The name is the responsibility
Have a look at the name of the interface: OrderService. Can you tell me what this class is responsible for? Every class should have just one responsibility, what is it for OrderService?
Everything about orders?
What kind of responsibility is “everything”? There is no such thing as “everything”? Thinking this way you can create single class named God-Emperor and end your OOP right there. You'll never need other classes anymore.
No, my friend. The name SomethingService is a great mistake, just like a SomethingController or SomethingManager. I know quite a few SomethingManagers in real life, that you wouldn't be able to find any responsibilities for. They are called that way, because this is what they do: NOTHING. They just are.
But we do not speak corporation-bullshit (even though some of us work at corporations), we are Agile developers, we are writers, we name things as they are.
So our OrderService interface should be split into, let's say: OrdersImporter, OrdersExporter and OrdersReportFactory.
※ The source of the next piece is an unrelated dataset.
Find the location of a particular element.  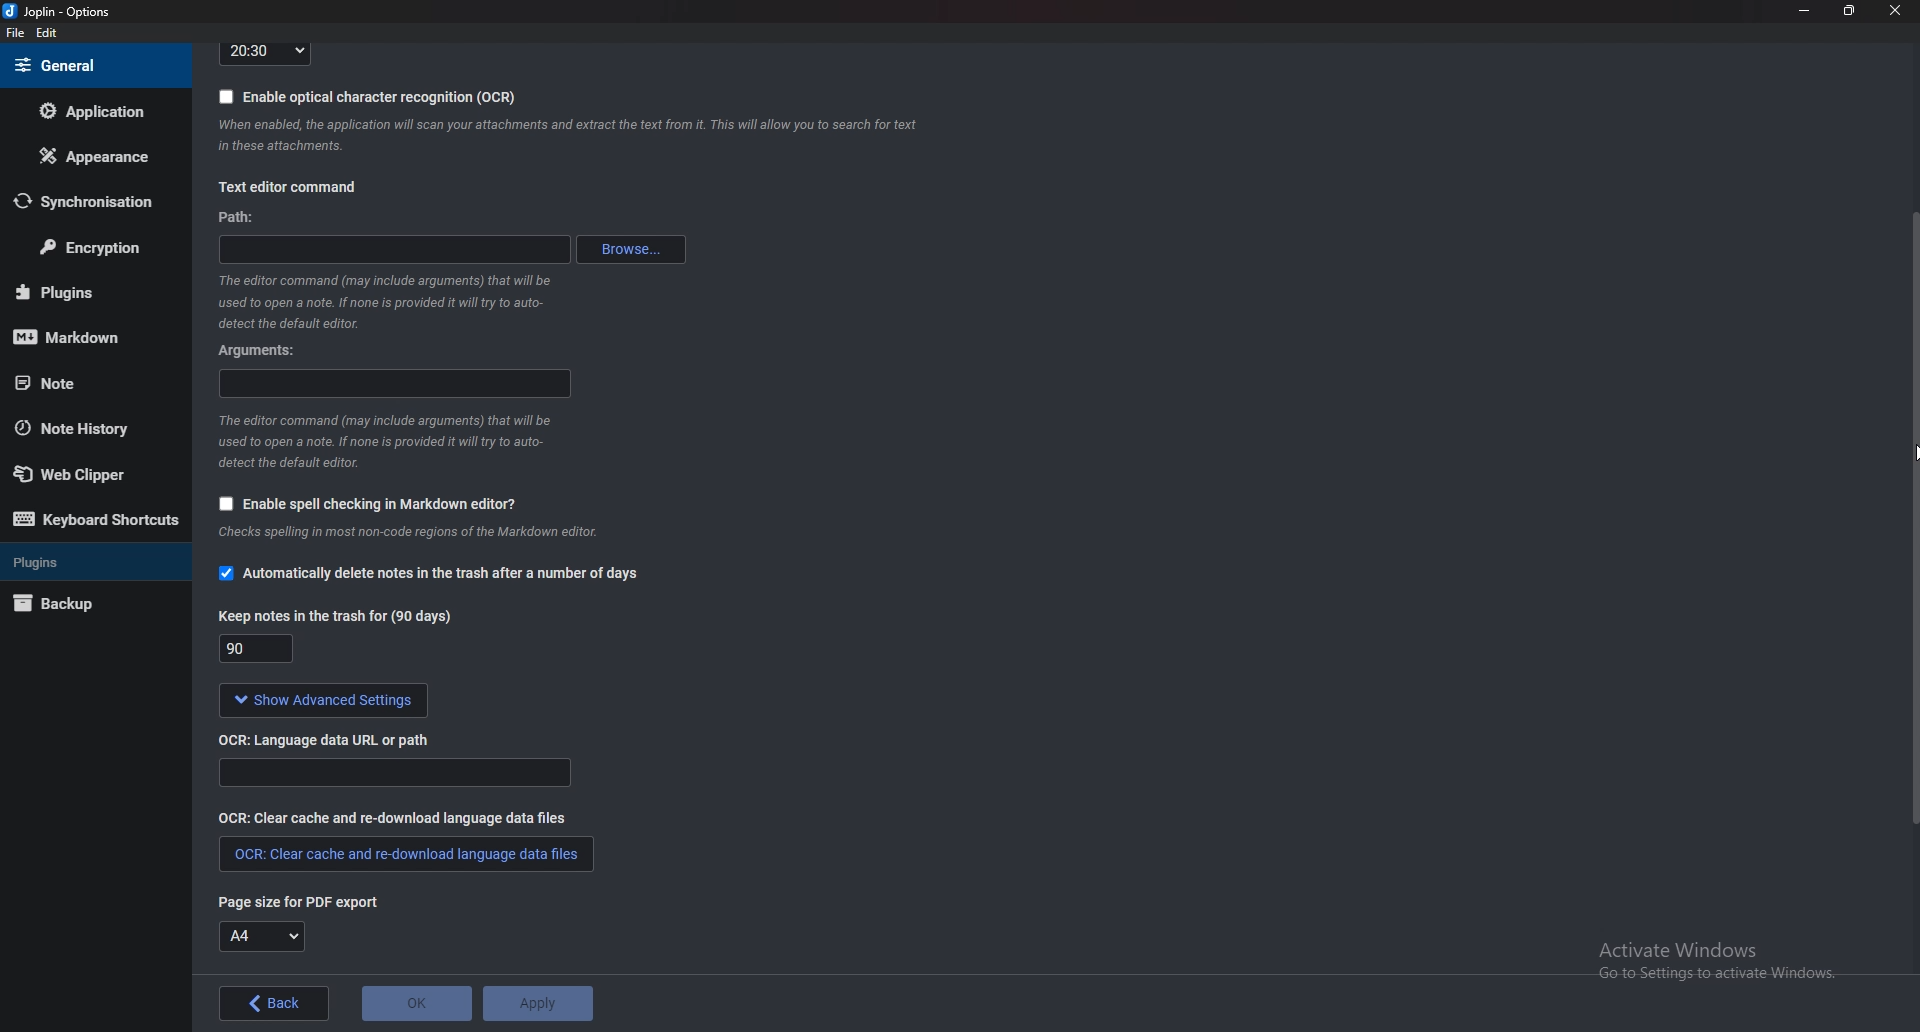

That would make responsibilities and our intentions clear. If you do that, you end up with a WebServiceOrdersImporter implementation class, that has only 30 lines, 4 methods, only one of them public.
Now that's simple, isn't it?
Conclusion
It doesn't have to be expansive or difficult to make code better while you are reading it.
You shouldn't wait for the code to get really ugly. You shouldn't write TODOs only for obvious problems. Every time you have to read and understand some code, ask yourself a question: Can I make it easier? Can I make it more readable? Can I make it better?
Take at least a small step, every time you answer is yes. Good is better than good-enough. This helps turn the tide, change the (bio)degradation into positive evolution. In the end, your code gets better with time.
No one writes good code right from the start. Good code evolves from normal code, by using the Boy Scout Rule.
And if you cannot find any way to make the code better, at least eliminate blocks of code with methods. Stick to "7 lines per method", and "Single Responsibility of a method" rules.